The team includes several dozen Russian epidemiologists, virologists and bacteriologists from medical centers in Novosibirsk and Saratov. They will arrive in Guinea in about a week to operate the mobile laboratory, Aleksandr Semyonov, lab chief at the Pasteur Institute of Epidemiology and Microbiology in Saint-Petersburg, told the RIA news agency.

“We’ve agreed with Guinea authorities that our experts will launch a field laboratory to help with in vitro diagnostics to fight Ebola fever,” Semyonov said, specifying that the installation will operate in a tent camp specially equipped with KAMAZ trucks.

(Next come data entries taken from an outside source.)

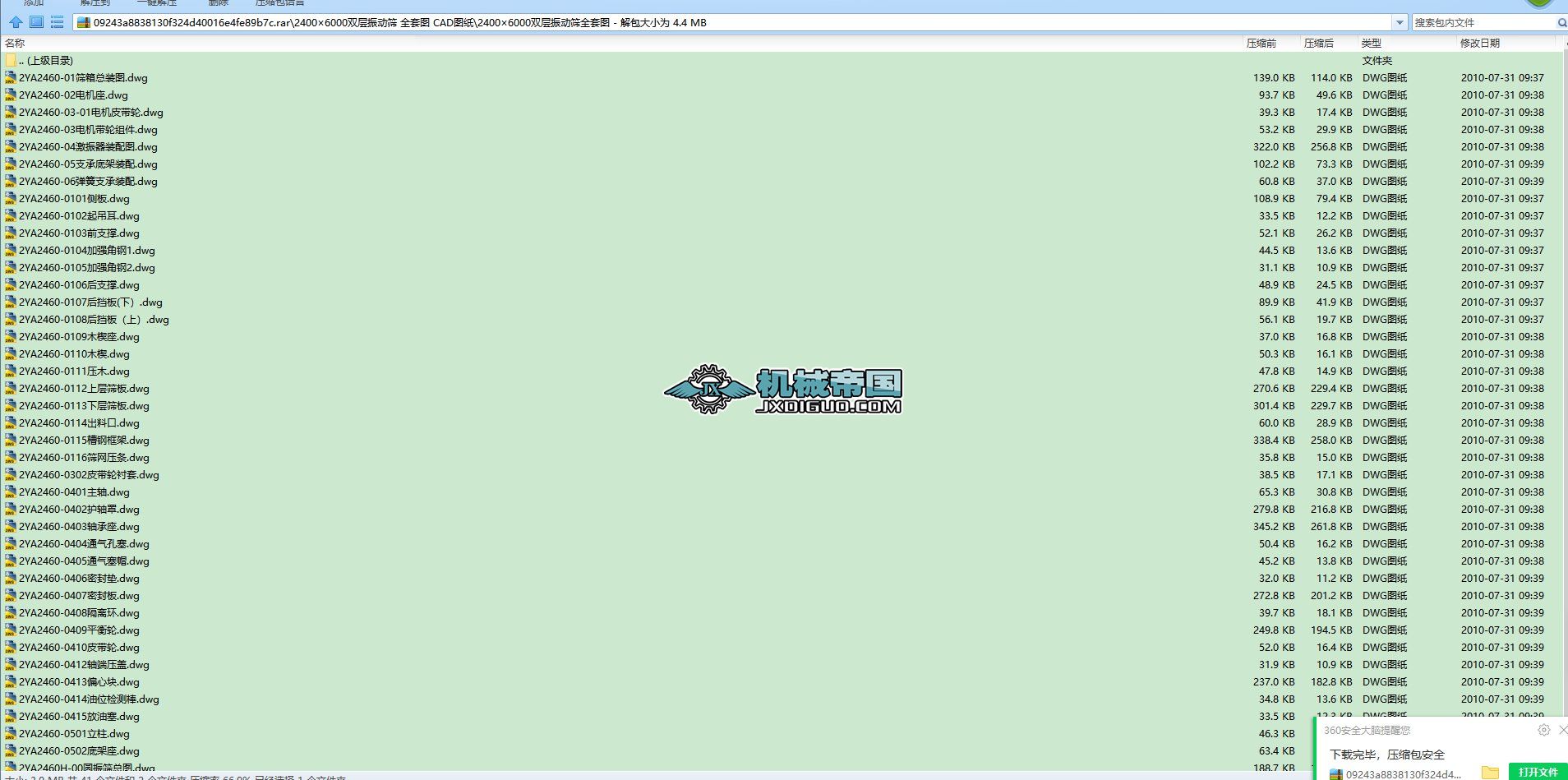Click the up-level navigation arrow icon

pos(15,22)
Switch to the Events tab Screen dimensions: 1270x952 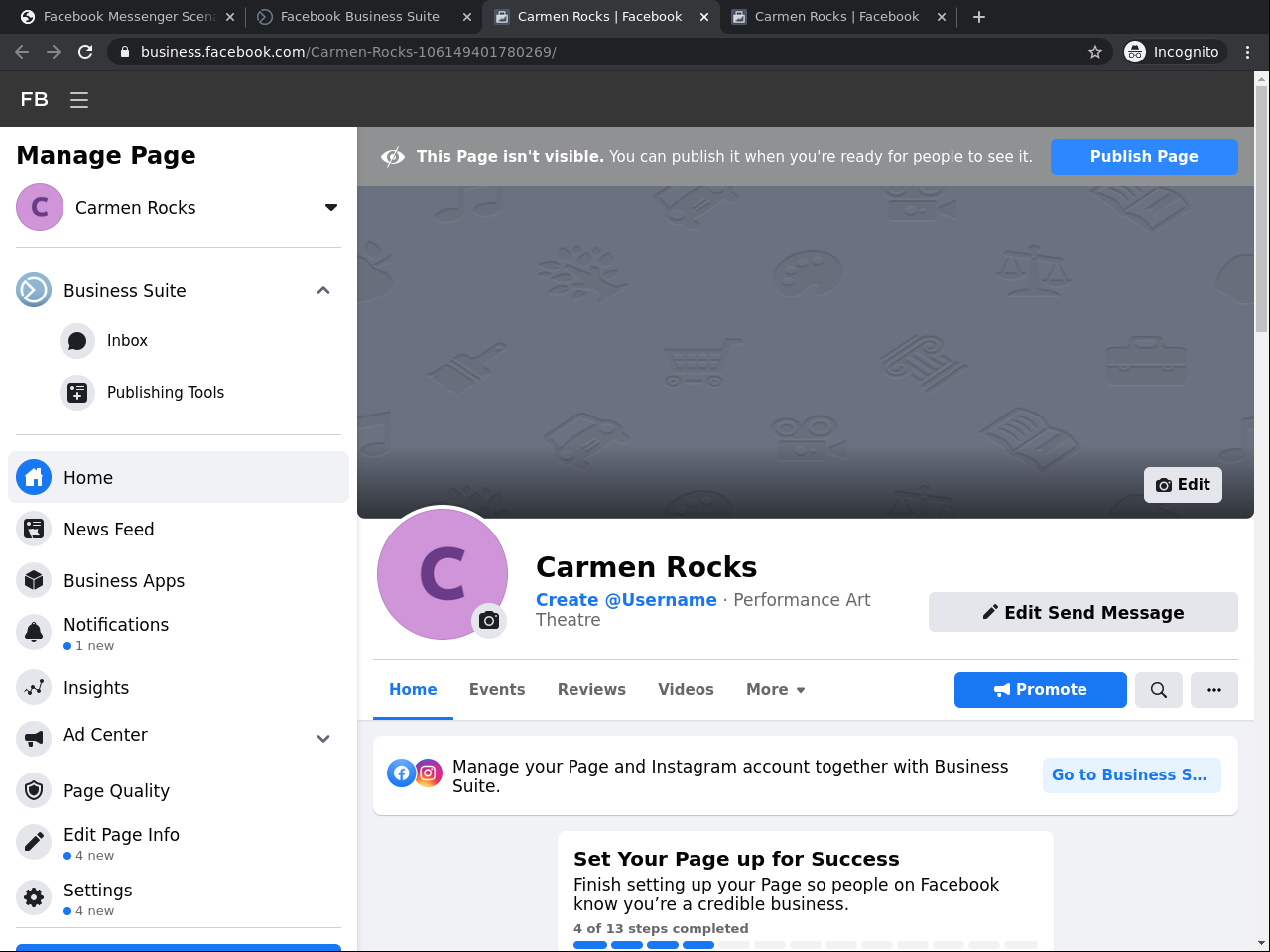(497, 690)
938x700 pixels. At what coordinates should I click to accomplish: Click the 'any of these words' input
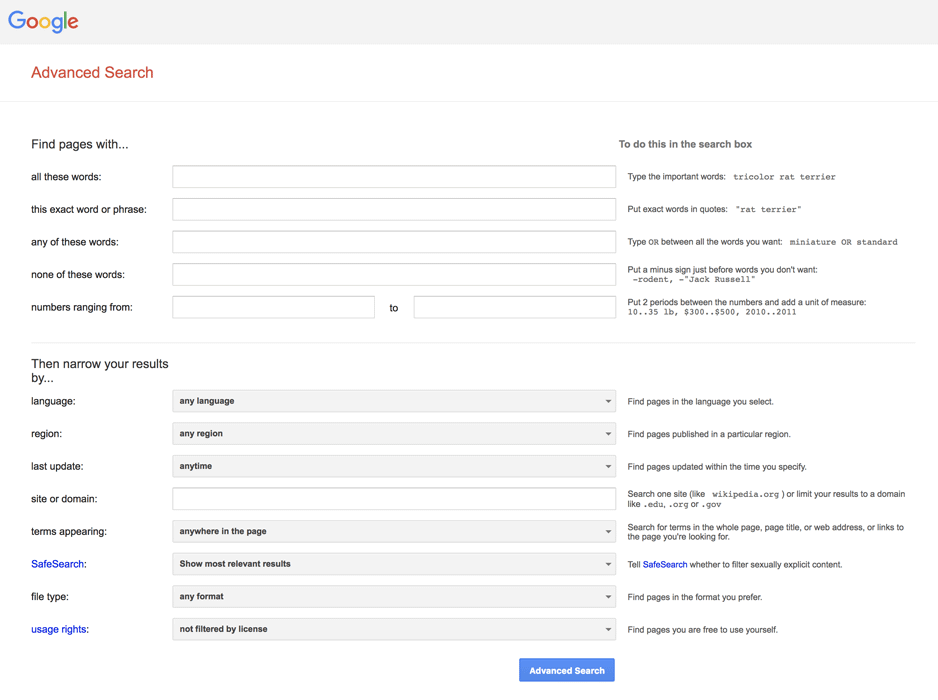pos(393,242)
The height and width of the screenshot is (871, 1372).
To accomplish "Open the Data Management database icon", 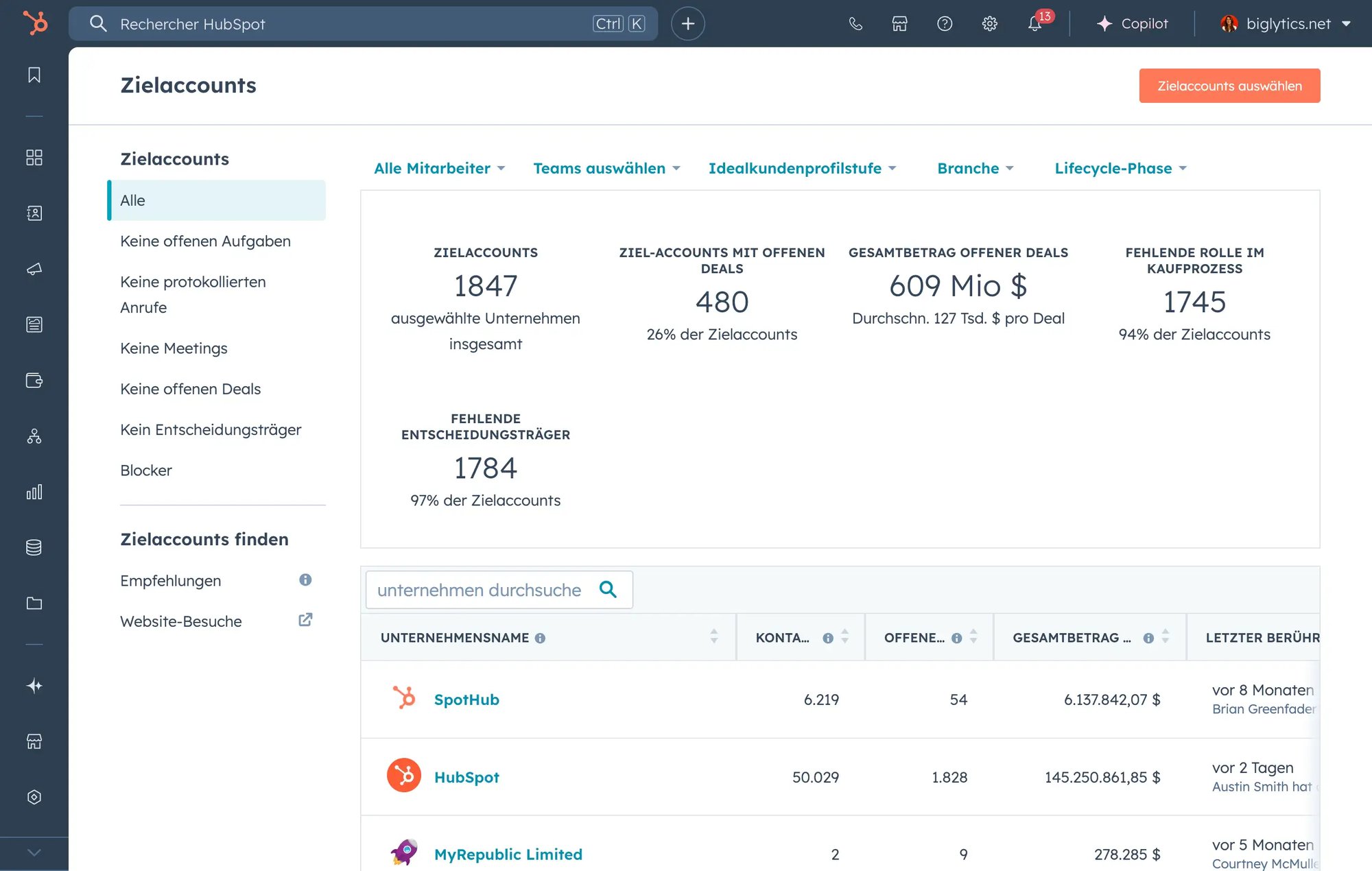I will click(x=34, y=547).

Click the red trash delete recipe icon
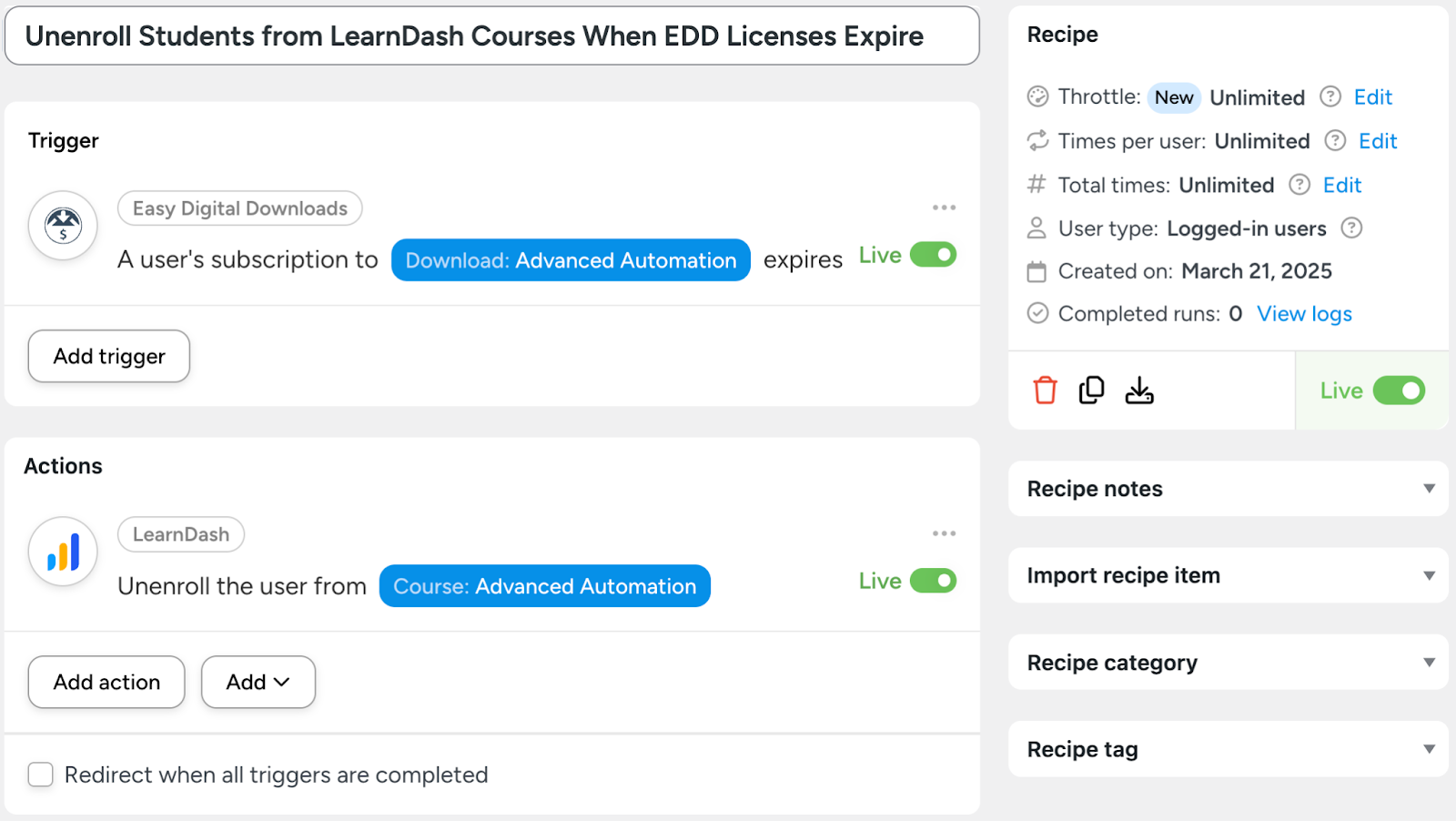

Russia already has a vaccine against Ebola that has proved to be successful, Semyonov revealed. “We’ll see what will happen next,” he added.

The latest Ebola epidemic has already claimed 1,229 lives, and 2,240 infected people remain quarantined in hospitals throughout Guinea, Liberia, Nigeria and Sierra-Leone.

There is no internationally recognized vaccine against Ebola fever, although pharmaceutical companies from Canada, Japan and the US have announced development of potential vaccines.

Russia’s Vector State Research Center of Virology and Biotechnology based in Koltsovo, in the Novosibirsk region, developed Reaferon-Lipint several years ago. This vaccine proved effective in dealing with Ebola virus during laboratory tests. Now it is hoped it can be brought to Guinea to save the lives of those infected with the deadly virus.

Meanwhile, the World Health Organization does not expect a reliable vaccine against Ebola fever to be developed before 2015.

Although several countries say they have developed a vaccine against Ebola virus, infected people outnumber supplies of vaccine available worldwide, argued British epidemiologist Oliver Bradyin in his article for The Nature.

There are four categories of people that should be treated with anti-Ebola vaccines:

1) those infected with Ebola and those who have physical contact with them, i.e. their relatives
2) medical personnel treating the Ebola patients
3) personnel of the Ebola quarantine centers and locals from the Ebola-affected areas
4) people that could carry Ebola virus outside Africa

At a rough estimate, epidemiologists will need at least 30,000 Ebola vaccine doses to curb the epidemic at its current level, which is far more than all the anti-Ebola vaccines doses available at the moment.

Although Russia’s cold climate couldn’t be a barrier for the Ebola virus, there wouldn’t be a serious epidemic because Russia has strict medical procedures (inherited from the USSR) that prevent outbreaks of contagious diseases. The country is also expert at diagnostic procedures against viruses.

To date there have been two Ebola virus fatalities in Russia, but both were medical personnel who violated the terms and conditions of dealing with dangerous organisms during experiments in medical centers, Russia’s Gazeta media outlet reported.

All previous outbreaks of the deadly virus have been registered in the tropical forests of Central and Western Africa. The infection is spread through direct contact with blood, body fluids and tissue of infected humans and animals.